Le président du conseil d’administration a également alerté sur le retard accumulé dans la mise aux normes des installations aéroportuaires exigées par l’Organisation de l’aviation civile internationale (OACI).
Une situation qui compromettrait aujourd’hui la certification de plusieurs infrastructures aériennes du pays, dont une cinquantaine d’aéroports internationaux, nationaux et aérodromes.
Sur le plan financier, Tryphon Kin-kiey Mulumba révèle que près de 156 millions de dollars de créances demeurent non recouvrés, alors que l’opération avait déjà été validée par le conseil d’administration. Aucune justification claire n’aurait été donnée concernant le blocage de ce processus.
Le PCA a aussi dénoncé l’arrêt de deux projets pourtant financés et approuvés. Il s’agit notamment du nouveau siège de la direction générale, pour lequel trois millions de dollars auraient déjà été débloqués, ainsi que d’un centre médical dont les travaux n’ont jamais commencé malgré un financement de 816 000 dollars engagé depuis deux ans.
La question sociale a également été abordée durant cette audition. Selon Kin-kiey, un crédit de 30 millions de dollars destiné aux retraités et aux familles des agents décédés n’aurait pas été entièrement distribué. Plusieurs bénéficiaires, certains en attente depuis des décennies, dénonceraient des paiements incomplets ou l’absence totale de prise en charge.

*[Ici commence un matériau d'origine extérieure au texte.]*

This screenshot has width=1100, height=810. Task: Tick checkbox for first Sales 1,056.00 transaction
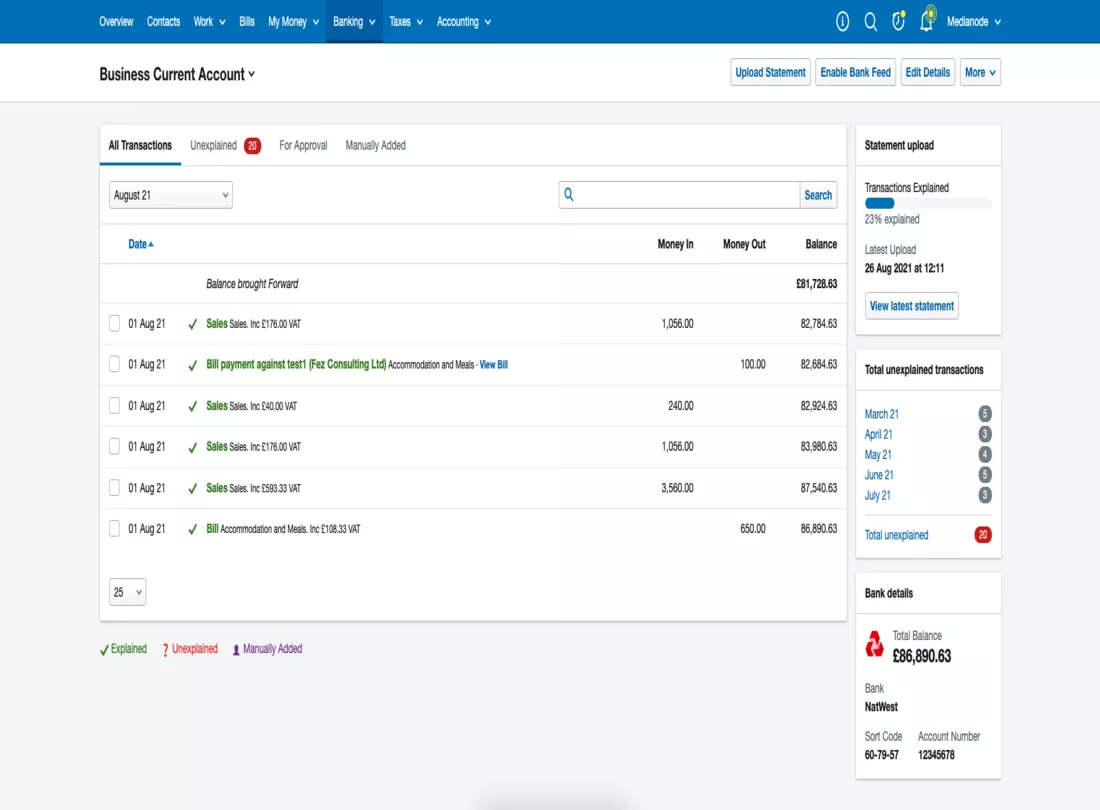(x=114, y=323)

Face aux sénateurs, le PCA de la RVA-SA a finalement pointé ce qu’il considère comme un problème structurel au sein de l’entreprise publique. « Le conseil d’administration passera, les forces de barrage de la direction générale resteront », a-t-il déclaré, dans une sortie qui met en lumière les tensions internes au sommet d’une société stratégique de l’État congolais.